■ Things to do:
a) From the piece on green capitalism, output the stretch from "Corporations cash in" through "labour to capital." word for word.
b) Answer these from the piece on green capitalism:
(i) What is the title of the new book?
(ii) How many years of research does the book draw from?
(iii) Which two companies are named as applying substantial cost-cutting measures in their own operations?
c) Translate this sentence from the piece on green capitalism into Spanish: "Global buyers are finding new ways to extract environmental value from their suppliers, making more money for themselves while leaving little impact on sustainability."

Researchers' Zone:

Paying attention to what we buy and how it was produced remains important, but we cannot buy our way into a sustainable future.

We must move beyond 'green capitalism'

Big corporations are branding themselves as sustainable. But the capitalist logic of expansion and consumption that make them thrive is the real climate issue, CBS professor claims in a new book.

Green growth, corporate social responsibility and sustainability management have become part of the lexicon of business – in Denmark and beyond.

Sustainability competitions and prizes showcase the 'good work' that some corporations are doing to address social and environmental concerns, from the global to the local levels.

Many large firms regularly publish sustainability reports to document their commitment to a better future, while reassuring investors that they can achieve positive financial results too. They also require their suppliers (often based in the global South) to improve their own social and environmental practices.

Given this picture, do we need different or additional regulatory interventions and activism to push business to further improve their practices?

Drawing from twenty years of research from the ground up, my new book Business, Power and Sustainability shows in painstaking detail how managing sustainability has become big business.

Yet, climate change, rampant deforestation and loss of biodiversity suggest that corporations are not doing nearly enough to address global sustainability challenges.

Corporations cash in by showcasing eco-efforts

In the name of sustainability, a massive transfer of resources is actually taking place along global value chains – from the global South to the global North, from producers to global buyers and consumers, and from labour to capital.

Global buyers are finding new ways to extract environmental value from their suppliers, making more money for themselves while leaving little impact on sustainability.

The gradual mainstreaming of sustainability that underpins green capitalism has been driven by cost-cutting and eco-efficiency efforts which provide corporations with a 'business case' for applying environmental improvements.

Eco-efficiency processes such as decreasing energy and water use, optimizing packaging, and improving recycling often lead to net cost reductions in operationsand thus allow a focus on the bottom line – something that became even more urgent following the economic downturn of the late 2000s.

Companies like Ikea and Walmart have applied substantial cost-cutting measures on energy consumption, packaging and transport in their own operations, while showcasing these as examples of their 'commitment to sustainability'.

Item-finding records
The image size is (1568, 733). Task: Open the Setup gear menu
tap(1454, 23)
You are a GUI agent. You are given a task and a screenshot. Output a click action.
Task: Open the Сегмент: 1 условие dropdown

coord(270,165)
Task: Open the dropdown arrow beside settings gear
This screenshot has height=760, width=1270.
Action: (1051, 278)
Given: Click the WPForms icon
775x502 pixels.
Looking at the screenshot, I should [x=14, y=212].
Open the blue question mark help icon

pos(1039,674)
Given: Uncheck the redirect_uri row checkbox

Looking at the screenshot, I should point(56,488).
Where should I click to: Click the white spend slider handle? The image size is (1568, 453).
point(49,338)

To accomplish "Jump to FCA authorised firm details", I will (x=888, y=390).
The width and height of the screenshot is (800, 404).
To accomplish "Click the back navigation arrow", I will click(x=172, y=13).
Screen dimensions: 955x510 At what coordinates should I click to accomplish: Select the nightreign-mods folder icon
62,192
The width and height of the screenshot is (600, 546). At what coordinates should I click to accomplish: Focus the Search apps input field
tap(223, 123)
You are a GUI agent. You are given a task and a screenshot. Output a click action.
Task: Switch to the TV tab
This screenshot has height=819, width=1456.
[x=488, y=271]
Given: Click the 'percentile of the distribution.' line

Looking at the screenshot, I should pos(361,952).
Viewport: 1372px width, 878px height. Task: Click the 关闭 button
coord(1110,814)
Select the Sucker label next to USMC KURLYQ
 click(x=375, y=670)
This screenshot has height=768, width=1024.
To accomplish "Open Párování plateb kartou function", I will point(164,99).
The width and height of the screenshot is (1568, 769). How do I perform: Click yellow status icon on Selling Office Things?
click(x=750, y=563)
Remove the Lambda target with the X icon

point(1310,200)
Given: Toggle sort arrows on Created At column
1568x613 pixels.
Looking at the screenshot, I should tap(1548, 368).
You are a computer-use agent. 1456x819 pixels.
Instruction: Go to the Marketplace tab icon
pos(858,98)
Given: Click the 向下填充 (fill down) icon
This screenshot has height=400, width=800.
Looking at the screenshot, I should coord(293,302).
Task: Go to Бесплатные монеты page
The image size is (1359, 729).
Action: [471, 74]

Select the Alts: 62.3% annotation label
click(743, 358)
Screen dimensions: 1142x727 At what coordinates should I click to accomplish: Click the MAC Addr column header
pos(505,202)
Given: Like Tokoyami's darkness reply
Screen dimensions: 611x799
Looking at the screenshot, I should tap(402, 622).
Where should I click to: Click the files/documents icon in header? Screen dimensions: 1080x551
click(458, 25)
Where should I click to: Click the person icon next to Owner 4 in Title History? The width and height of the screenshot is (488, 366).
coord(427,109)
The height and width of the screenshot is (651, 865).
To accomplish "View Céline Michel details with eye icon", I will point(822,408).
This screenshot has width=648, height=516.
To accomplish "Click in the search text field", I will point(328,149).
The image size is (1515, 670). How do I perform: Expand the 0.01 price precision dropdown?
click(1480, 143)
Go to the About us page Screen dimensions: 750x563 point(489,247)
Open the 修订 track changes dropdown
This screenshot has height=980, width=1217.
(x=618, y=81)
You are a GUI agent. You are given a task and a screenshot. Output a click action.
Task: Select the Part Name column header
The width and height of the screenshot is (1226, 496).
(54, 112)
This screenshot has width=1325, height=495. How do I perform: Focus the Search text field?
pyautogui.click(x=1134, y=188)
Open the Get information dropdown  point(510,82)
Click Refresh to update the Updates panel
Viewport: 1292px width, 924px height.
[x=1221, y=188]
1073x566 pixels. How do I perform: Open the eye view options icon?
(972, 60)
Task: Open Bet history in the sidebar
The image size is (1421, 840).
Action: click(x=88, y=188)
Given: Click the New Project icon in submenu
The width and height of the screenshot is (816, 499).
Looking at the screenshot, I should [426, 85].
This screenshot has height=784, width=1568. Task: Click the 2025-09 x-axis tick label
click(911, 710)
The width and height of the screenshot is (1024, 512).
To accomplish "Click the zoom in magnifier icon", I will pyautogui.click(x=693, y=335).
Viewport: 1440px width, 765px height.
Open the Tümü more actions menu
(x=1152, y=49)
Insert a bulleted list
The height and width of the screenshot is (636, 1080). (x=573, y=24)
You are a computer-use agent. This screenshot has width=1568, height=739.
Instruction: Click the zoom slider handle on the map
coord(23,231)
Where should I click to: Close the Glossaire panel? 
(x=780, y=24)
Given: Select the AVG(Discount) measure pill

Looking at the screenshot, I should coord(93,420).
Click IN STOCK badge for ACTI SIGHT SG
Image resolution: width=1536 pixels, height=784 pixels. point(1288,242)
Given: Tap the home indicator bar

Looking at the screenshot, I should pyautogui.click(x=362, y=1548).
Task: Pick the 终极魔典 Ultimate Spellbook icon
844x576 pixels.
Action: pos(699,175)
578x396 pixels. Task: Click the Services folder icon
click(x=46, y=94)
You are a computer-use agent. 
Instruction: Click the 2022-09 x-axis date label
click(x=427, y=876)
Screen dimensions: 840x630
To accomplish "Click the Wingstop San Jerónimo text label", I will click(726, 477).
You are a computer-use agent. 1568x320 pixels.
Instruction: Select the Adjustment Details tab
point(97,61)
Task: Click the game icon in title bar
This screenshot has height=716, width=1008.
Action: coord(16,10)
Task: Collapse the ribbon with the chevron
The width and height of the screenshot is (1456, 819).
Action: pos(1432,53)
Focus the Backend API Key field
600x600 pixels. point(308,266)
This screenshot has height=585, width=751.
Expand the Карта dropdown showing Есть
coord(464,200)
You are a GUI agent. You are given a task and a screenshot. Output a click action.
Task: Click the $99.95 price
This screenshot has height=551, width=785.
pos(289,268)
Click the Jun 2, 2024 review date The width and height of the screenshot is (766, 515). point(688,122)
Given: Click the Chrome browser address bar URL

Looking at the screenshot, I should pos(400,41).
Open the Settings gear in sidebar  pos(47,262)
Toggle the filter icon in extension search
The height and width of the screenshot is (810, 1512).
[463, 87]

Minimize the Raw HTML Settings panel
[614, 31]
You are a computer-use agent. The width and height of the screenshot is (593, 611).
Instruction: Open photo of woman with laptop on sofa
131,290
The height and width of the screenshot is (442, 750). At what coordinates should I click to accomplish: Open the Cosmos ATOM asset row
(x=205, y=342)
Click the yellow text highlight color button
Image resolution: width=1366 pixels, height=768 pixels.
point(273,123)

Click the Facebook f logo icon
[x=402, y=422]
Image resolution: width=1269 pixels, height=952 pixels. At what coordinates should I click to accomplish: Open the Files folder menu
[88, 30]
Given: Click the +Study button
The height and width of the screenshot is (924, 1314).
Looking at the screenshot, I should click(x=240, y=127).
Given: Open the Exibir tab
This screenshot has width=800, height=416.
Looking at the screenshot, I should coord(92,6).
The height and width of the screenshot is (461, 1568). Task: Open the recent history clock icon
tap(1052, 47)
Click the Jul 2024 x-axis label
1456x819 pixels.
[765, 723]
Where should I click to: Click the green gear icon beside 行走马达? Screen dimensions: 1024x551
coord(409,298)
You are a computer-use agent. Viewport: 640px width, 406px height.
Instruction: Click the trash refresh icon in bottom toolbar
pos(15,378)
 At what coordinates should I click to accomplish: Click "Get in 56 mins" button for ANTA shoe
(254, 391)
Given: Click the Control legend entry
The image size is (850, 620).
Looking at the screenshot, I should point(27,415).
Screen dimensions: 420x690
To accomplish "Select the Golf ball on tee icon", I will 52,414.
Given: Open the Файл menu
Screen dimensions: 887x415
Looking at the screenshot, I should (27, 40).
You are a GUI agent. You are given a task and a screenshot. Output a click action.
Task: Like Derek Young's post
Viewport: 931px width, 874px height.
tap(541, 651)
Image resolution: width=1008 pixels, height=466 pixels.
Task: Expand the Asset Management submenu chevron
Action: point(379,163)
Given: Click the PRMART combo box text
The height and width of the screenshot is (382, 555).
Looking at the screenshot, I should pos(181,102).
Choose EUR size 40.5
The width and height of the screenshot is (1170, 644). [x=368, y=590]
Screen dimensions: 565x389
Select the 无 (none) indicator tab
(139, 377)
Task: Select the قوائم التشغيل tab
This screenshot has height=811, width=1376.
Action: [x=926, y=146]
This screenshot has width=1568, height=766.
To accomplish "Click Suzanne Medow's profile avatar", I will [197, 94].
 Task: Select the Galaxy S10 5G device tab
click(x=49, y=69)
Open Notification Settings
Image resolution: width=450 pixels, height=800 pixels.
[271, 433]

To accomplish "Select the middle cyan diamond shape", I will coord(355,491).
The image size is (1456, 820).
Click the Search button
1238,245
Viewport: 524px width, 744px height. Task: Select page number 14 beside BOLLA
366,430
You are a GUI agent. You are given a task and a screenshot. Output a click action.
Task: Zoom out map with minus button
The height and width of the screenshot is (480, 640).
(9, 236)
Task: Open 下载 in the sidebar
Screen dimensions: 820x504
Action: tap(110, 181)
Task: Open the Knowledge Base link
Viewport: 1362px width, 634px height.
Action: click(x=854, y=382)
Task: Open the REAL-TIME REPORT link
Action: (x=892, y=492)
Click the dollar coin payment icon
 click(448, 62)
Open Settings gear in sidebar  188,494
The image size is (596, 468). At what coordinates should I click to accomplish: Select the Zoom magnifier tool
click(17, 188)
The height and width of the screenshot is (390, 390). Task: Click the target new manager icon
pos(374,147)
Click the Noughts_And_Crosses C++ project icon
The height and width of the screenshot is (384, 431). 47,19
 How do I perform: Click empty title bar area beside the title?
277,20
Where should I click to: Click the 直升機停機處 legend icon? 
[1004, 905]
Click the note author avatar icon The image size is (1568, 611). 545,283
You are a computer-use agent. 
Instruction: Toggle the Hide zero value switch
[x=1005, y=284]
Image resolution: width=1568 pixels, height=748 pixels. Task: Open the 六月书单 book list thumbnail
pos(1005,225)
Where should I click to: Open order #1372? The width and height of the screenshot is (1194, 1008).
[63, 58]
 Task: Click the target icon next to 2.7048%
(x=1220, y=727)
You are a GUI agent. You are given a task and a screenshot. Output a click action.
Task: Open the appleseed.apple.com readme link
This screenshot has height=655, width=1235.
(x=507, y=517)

■ Task-by-task outputs:
a)
Corporations cash in by showcasing eco-efforts

In the name of sustainability, a massive transfer of resources is actually taking place along global value chains – from the global South to the global North, from producers to global buyers and consumers, and from labour to capital.

b)
(i) Business, Power and Sustainability
(ii) Twenty years
(iii) Ikea and Walmart

c) Los compradores globales están encontrando nuevas formas de extraer valor ambiental de sus proveedores, ganando más dinero para sí mismos y dejando poco impacto en la sostenibilidad.